Stored items:
★ ★ ★ ★

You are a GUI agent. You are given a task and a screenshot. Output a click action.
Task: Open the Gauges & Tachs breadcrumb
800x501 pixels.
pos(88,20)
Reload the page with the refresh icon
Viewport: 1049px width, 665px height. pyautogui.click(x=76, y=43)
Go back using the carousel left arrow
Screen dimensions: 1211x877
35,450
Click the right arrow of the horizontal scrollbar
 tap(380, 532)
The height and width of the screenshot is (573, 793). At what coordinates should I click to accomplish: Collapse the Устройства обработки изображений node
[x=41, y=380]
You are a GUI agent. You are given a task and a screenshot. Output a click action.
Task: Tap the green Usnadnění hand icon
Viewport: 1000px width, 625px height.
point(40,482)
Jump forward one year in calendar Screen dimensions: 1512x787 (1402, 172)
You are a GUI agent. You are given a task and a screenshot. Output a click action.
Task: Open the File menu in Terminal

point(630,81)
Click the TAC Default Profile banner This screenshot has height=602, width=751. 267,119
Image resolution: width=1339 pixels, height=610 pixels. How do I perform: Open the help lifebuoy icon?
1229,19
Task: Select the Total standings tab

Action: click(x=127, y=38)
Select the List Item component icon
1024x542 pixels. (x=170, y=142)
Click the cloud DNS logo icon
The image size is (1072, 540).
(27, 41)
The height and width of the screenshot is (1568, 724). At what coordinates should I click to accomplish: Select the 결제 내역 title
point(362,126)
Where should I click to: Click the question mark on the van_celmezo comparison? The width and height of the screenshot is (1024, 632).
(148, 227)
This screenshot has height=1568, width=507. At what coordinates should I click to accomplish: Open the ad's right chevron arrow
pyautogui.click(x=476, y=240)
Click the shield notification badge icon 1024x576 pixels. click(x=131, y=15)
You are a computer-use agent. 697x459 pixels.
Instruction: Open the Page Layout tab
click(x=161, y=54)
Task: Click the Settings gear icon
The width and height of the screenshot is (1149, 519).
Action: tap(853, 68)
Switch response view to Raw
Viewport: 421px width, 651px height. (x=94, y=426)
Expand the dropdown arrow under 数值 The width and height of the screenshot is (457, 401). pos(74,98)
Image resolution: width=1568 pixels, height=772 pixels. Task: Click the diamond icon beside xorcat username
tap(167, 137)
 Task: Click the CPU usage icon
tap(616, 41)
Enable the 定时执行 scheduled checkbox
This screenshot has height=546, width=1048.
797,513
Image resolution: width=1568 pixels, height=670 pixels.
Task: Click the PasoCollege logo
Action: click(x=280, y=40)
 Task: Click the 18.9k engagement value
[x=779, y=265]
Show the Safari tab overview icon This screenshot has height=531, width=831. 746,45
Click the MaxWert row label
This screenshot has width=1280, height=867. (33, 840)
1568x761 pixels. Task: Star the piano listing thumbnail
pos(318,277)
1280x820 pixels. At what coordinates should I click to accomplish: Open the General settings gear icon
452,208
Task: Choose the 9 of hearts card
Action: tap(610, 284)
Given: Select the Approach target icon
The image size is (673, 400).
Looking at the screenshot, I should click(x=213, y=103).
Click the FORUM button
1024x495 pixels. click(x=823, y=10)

★ ★ ★ ★

* _WHAT IS REQUIRED_: Every record is to be repeated exactly as written.

* _SOLUTION TO THIS EXERCISE_:
You are a GUI agent. You are given a task and a screenshot. Output a click action.
Task: Open the Gauges & Tachs breadcrumb
800x501 pixels.
pos(88,20)
Reload the page with the refresh icon
Viewport: 1049px width, 665px height. pyautogui.click(x=76, y=43)
Go back using the carousel left arrow
Screen dimensions: 1211x877
35,450
Click the right arrow of the horizontal scrollbar
 tap(380, 532)
The height and width of the screenshot is (573, 793). At what coordinates should I click to accomplish: Collapse the Устройства обработки изображений node
[x=41, y=380]
You are a GUI agent. You are given a task and a screenshot. Output a click action.
Task: Tap the green Usnadnění hand icon
Viewport: 1000px width, 625px height.
point(40,482)
Jump forward one year in calendar Screen dimensions: 1512x787 (1402, 172)
You are a GUI agent. You are given a task and a screenshot. Output a click action.
Task: Open the File menu in Terminal

point(630,81)
Click the TAC Default Profile banner This screenshot has height=602, width=751. 267,119
Image resolution: width=1339 pixels, height=610 pixels. How do I perform: Open the help lifebuoy icon?
1229,19
Task: Select the Total standings tab

Action: click(x=127, y=38)
Select the List Item component icon
1024x542 pixels. (x=170, y=142)
Click the cloud DNS logo icon
The image size is (1072, 540).
(27, 41)
The height and width of the screenshot is (1568, 724). At what coordinates should I click to accomplish: Select the 결제 내역 title
point(362,126)
Where should I click to: Click the question mark on the van_celmezo comparison? The width and height of the screenshot is (1024, 632).
(148, 227)
This screenshot has height=1568, width=507. At what coordinates should I click to accomplish: Open the ad's right chevron arrow
pyautogui.click(x=476, y=240)
Click the shield notification badge icon 1024x576 pixels. click(x=131, y=15)
You are a computer-use agent. 697x459 pixels.
Instruction: Open the Page Layout tab
click(x=161, y=54)
Task: Click the Settings gear icon
The width and height of the screenshot is (1149, 519).
Action: tap(853, 68)
Switch response view to Raw
Viewport: 421px width, 651px height. (x=94, y=426)
Expand the dropdown arrow under 数值 The width and height of the screenshot is (457, 401). pos(74,98)
Image resolution: width=1568 pixels, height=772 pixels. Task: Click the diamond icon beside xorcat username
tap(167, 137)
 Task: Click the CPU usage icon
tap(616, 41)
Enable the 定时执行 scheduled checkbox
This screenshot has height=546, width=1048.
797,513
Image resolution: width=1568 pixels, height=670 pixels.
Task: Click the PasoCollege logo
Action: click(x=280, y=40)
 Task: Click the 18.9k engagement value
[x=779, y=265]
Show the Safari tab overview icon This screenshot has height=531, width=831. 746,45
Click the MaxWert row label
This screenshot has width=1280, height=867. (33, 840)
1568x761 pixels. Task: Star the piano listing thumbnail
pos(318,277)
1280x820 pixels. At what coordinates should I click to accomplish: Open the General settings gear icon
452,208
Task: Choose the 9 of hearts card
Action: tap(610, 284)
Given: Select the Approach target icon
The image size is (673, 400).
Looking at the screenshot, I should click(x=213, y=103).
Click the FORUM button
1024x495 pixels. click(x=823, y=10)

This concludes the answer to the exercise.